Я слушал и думал: красивая девочка, вся в маму. Грудка уже набухает, господи ты боже мой. Неужели у Польки талант? От этой мысли волосы поднимались дыбом, и гордо, и страшно делалось. Хотел бы я дочке Стасиной судьбы? Тяжелая судьба. Хотя есть, конечно, литераторы, которые, как сыр в масле катаются — но, по-моему, их никто не любит, кроме тех, кто с ними пьет по-черному, а это тоже не лучшая судьба, нам такого не надо. Тяжелая, беспощадная жизнь — и для себя, и для тех, кто рядом. Не случайно, наверное, среди литераторов нет коммунистов, а если и заведется какой-нибудь, то пишет из рук вон плохо: сюсюканье, назидательность, сплошные моралите и ничего живого. Наверное, эти люди просто-так и по долгу службы не могут не быть теми, кого обычно именуют эгоистами. Ученый, чтобы открыть нечто новое, использует, например, компьютер и синхрофазотрон, инженер, чтобы создать нечто новое, использует таблицы и рейсфедеры — но литератор, чтобы открыть и создать новое, использует только живых людей, и нет у него иного способа, иного пути. Нет иного станка и полигона. Да, он остроумный и приятный собеседник, да, он может трогательно и преданно заботится о людях, с которыми встречается раз в полгода, да, он способен на поразительные вспышки самоотдачи, саморастворения, самосожжения — но это лишь рабочий инстинкт, который знает: иначе — не внедриться в другого, а ведь надо познать его, надо взметнуть пламена страстей, ощутить чужие чувства, как свои, а свои — как великие, чтобы потом выкачанные из этой самоотдачи впечатления, преломившись, переварившись, когда-нибудь легли на бумагу и десятки тысяч чужих людей, читая, ощущали пронзительные уколы в сердце и качали головами: как точно! как верно!.. и, насосавшись, он выползет из тебя, сам страдая от внезапного отчуждения не меньше, чем ты — но все равно выламывается неотвратимо, отрывается с кровью, испуганно рубит по протянутым вслед в безнадежном старании удержать рукам и оставляет того, ради кого, казалось, жил, в пепле, разоре и плаче. Вот как Стаська меня сейчас.
А иначе — не может. Такая работа.
— Папчик, — тихонько спросила Полюшка, и я понял, что она уже давно молчит. — Ты о чем так задумался?
— О тебе, доча, — сказал я, — и о твоих подданных.
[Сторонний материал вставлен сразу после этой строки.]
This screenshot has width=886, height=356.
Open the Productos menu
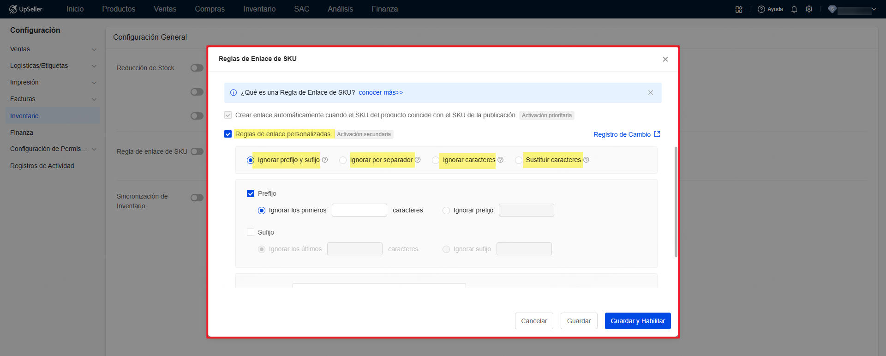[x=119, y=9]
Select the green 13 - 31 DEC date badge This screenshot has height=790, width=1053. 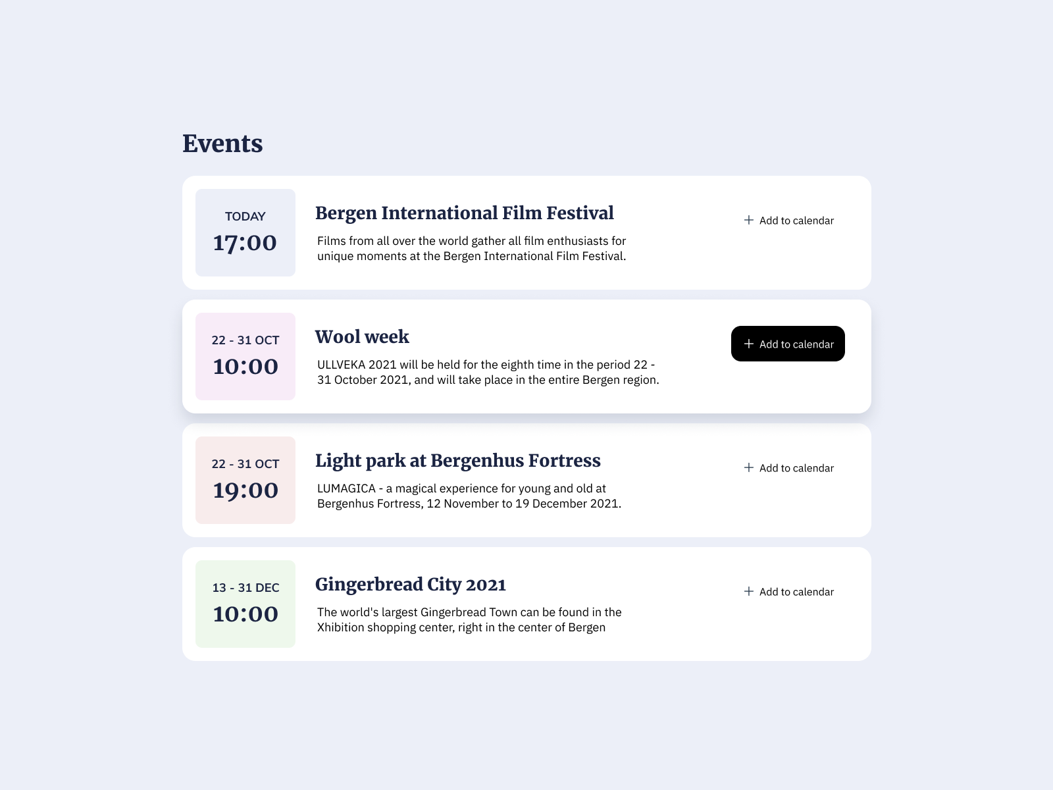(x=245, y=602)
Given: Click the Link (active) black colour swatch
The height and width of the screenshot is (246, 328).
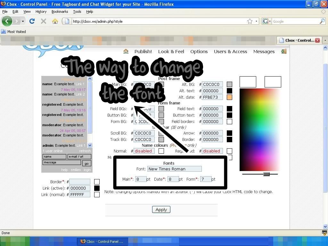Looking at the screenshot, I should coord(97,188).
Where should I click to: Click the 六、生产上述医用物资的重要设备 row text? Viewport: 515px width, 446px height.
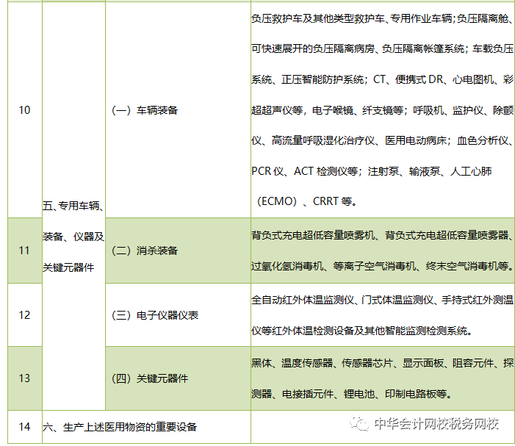tap(120, 427)
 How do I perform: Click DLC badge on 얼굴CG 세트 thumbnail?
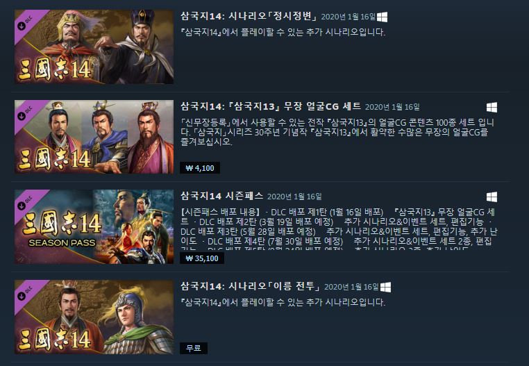tap(26, 113)
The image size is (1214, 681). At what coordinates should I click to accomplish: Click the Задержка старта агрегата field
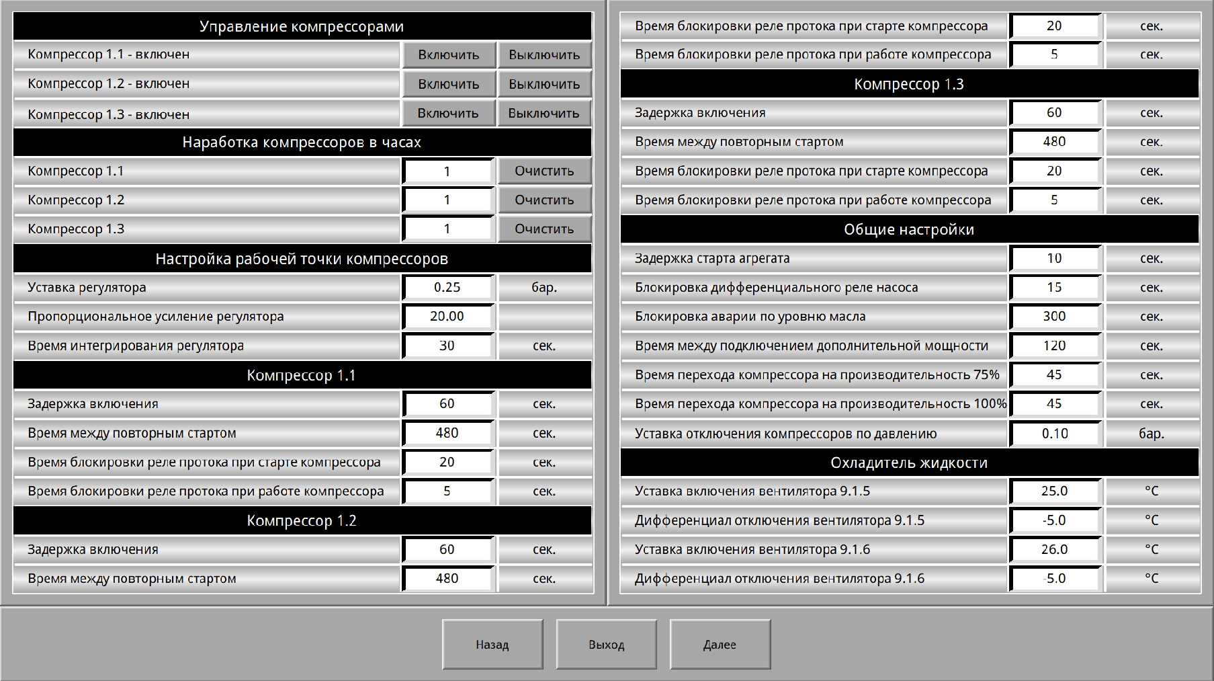1054,259
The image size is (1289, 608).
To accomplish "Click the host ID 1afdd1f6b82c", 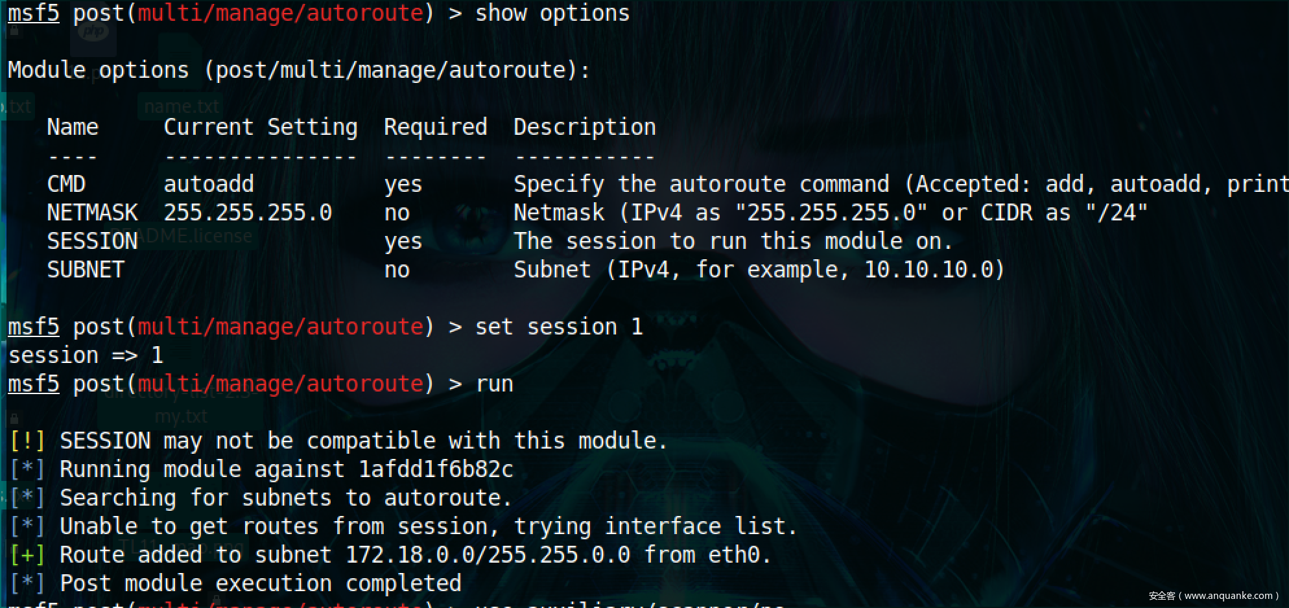I will click(436, 469).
— Ты не бойся, — сказала она, подходя. Уселась на подлокотник моего кресла и положила руку мне на плечо. — Я им вреда не сделаю. Просто надо же их как-то в себя привести. Ну, какое-то время им будет больно, да. Я сейчас вторую часть начала. Все кончится хорошо.
И на том спасибо, подумал я. Дверь приоткрылась, и в кабинет заглянула Лиза. Улыбнулась, глядя на наше задушевство.
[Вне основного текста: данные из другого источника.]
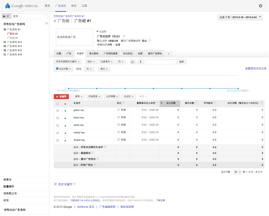Image resolution: width=269 pixels, height=216 pixels.
Task: Go to the 优化 menu in top navigation
Action: click(x=74, y=6)
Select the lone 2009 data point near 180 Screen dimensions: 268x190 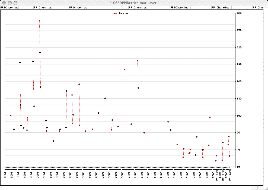(x=125, y=69)
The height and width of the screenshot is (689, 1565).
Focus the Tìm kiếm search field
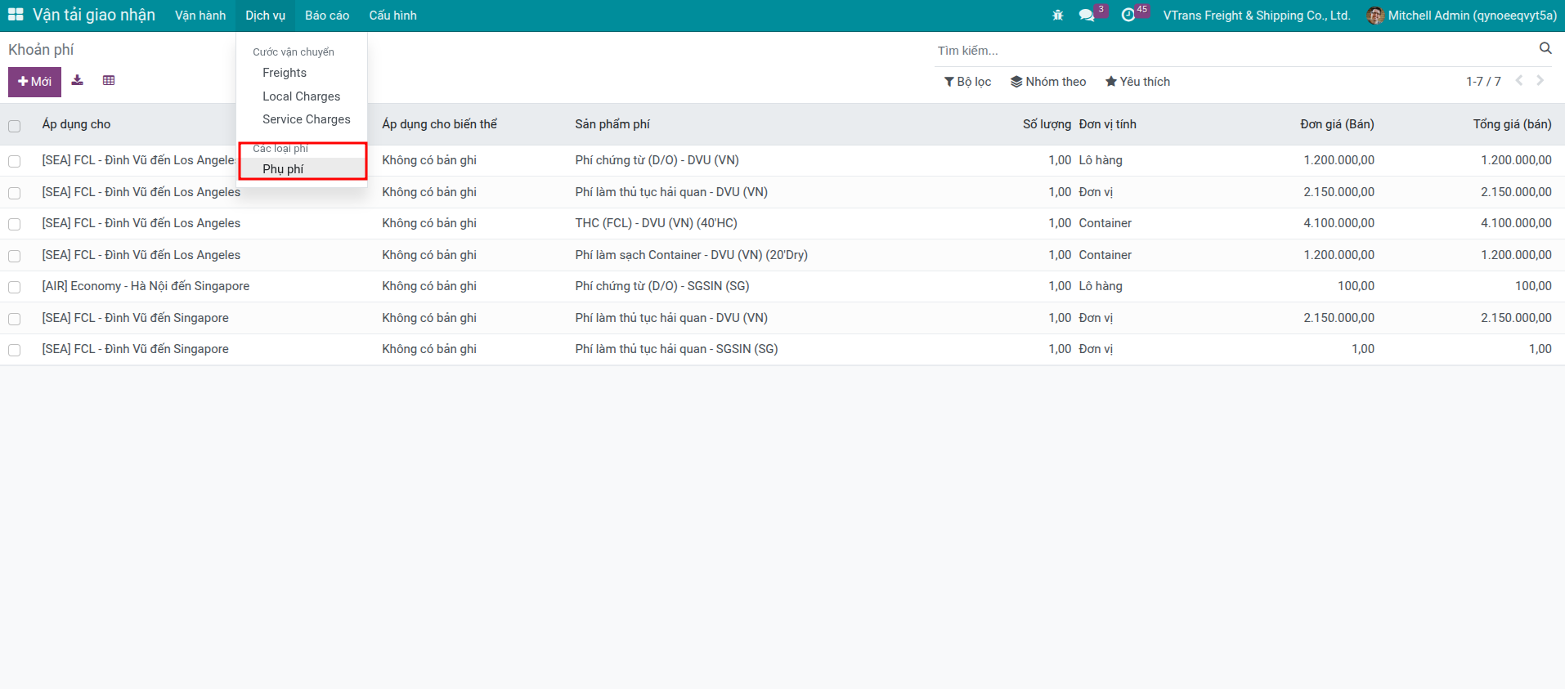coord(1226,51)
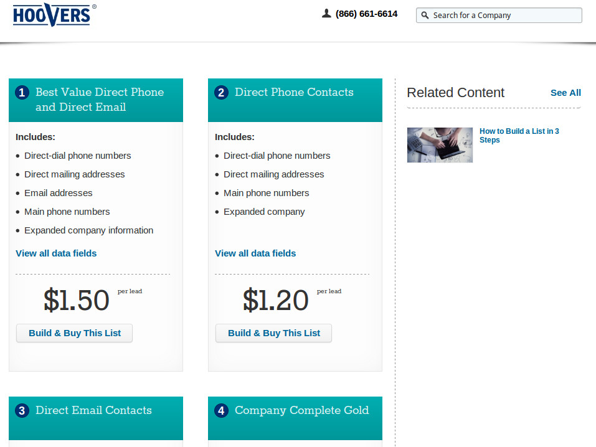Viewport: 596px width, 447px height.
Task: Click badge 3 on Direct Email Contacts
Action: [22, 410]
— Родные мальчики и родные девочки! Не угодно ли слегка откушать? Савельевна уж на стол накрыла.
— Угодно, — сказал я и встал.
— Угодно, — повторила Поля очень солидно и тоже встала.
Взявшись с нею за руки, мы степенно, как большие, двинулись в столовую вслед за Лизой.
Она шла чуть впереди, в длинном, свободном платье до пят — осиная талия схлестнута широким поясом. Светлое марево волос колышется в такт шагам. Полечу утром, подумал я. Все равно ночью там делать нечего — в порту, что ли, сидеть? Зачем? Нестерпимо хотелось догнать Лизу и шептать: «Прости… прости…» Мне часто снилось: я ей все-все рассказываю, а она, как это водится у них, христиан, властью, данной ей Богом, отпускает мне грехи… Иногда, по моему, бормотал во сне вслух. Что она слышала? Что поняла?
Мы отужинали. Потом, болтая о том, о сем, попили чаю с маковыми баранками. Потом Поля, взяв транзистор, ушла к себе — укладываться спать и усыпительно побродить по эфиру на сон грядущий, вдруг там какое брень-брень попадется модное. А Лиза налила нам еще по чашке, потом еще. Чаи гонять она могла по-купечески, до седьмого полотенца — ну, а я за компанию.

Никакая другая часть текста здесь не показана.